Exercise instructions ▸ Pick the lines holding the string "each" out of the records and copy them.

Saved entries
________

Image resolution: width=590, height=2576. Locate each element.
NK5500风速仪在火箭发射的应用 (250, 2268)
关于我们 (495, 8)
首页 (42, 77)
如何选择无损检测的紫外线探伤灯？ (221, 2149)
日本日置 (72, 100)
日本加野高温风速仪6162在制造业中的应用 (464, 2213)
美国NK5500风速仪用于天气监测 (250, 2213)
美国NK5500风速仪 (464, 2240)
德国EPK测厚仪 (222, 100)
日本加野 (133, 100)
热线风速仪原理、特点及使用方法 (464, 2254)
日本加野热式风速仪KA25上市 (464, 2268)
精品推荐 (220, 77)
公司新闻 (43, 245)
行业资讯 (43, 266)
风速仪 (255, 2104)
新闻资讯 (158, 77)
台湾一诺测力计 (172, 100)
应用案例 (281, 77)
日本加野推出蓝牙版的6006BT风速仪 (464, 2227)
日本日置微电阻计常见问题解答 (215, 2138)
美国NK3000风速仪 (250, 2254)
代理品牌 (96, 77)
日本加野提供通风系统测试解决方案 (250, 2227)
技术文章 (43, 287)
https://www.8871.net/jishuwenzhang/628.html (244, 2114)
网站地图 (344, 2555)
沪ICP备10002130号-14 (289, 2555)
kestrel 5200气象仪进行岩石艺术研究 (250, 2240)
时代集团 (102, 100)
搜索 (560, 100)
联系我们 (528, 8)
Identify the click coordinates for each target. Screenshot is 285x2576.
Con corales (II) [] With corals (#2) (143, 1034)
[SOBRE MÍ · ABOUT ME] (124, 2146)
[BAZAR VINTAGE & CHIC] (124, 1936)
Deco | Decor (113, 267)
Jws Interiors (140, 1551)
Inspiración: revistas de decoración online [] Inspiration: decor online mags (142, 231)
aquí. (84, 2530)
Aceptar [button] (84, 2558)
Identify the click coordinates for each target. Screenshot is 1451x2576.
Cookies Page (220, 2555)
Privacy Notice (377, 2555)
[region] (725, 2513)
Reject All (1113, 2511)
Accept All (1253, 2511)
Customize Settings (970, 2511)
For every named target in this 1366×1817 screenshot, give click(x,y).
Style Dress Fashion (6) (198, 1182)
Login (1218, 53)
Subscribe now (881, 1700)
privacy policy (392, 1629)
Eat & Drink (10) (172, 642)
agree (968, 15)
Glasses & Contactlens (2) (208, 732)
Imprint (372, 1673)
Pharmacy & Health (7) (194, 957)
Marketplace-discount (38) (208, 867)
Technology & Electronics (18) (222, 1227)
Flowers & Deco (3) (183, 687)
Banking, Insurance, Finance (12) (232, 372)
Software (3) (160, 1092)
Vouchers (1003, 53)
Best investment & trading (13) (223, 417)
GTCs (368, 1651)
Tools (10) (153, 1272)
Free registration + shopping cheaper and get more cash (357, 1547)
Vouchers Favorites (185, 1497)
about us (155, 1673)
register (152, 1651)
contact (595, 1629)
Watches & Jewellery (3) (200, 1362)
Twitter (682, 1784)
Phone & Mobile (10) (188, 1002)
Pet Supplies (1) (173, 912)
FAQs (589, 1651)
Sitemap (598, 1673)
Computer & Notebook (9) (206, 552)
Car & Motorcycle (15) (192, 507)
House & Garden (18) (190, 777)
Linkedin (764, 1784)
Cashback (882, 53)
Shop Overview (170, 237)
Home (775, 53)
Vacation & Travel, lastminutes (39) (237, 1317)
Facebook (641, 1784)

________

Solution to the problem ▸
Image resolution: width=590, height=2576. Locate each element.
Identify the click coordinates for each target. Screenshot is 285x2576.
Identify the click coordinates for each target. Screenshot is 1451x2576.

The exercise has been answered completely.